## [Material provided]

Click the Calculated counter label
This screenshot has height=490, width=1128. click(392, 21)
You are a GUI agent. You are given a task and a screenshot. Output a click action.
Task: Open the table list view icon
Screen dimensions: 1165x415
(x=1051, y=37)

## [What the exercise asks]
Print each entry exactly as it appears above.

## [Solution below]
Click the Calculated counter label
This screenshot has height=490, width=1128. click(392, 21)
You are a GUI agent. You are given a task and a screenshot. Output a click action.
Task: Open the table list view icon
Screen dimensions: 1165x415
(x=1051, y=37)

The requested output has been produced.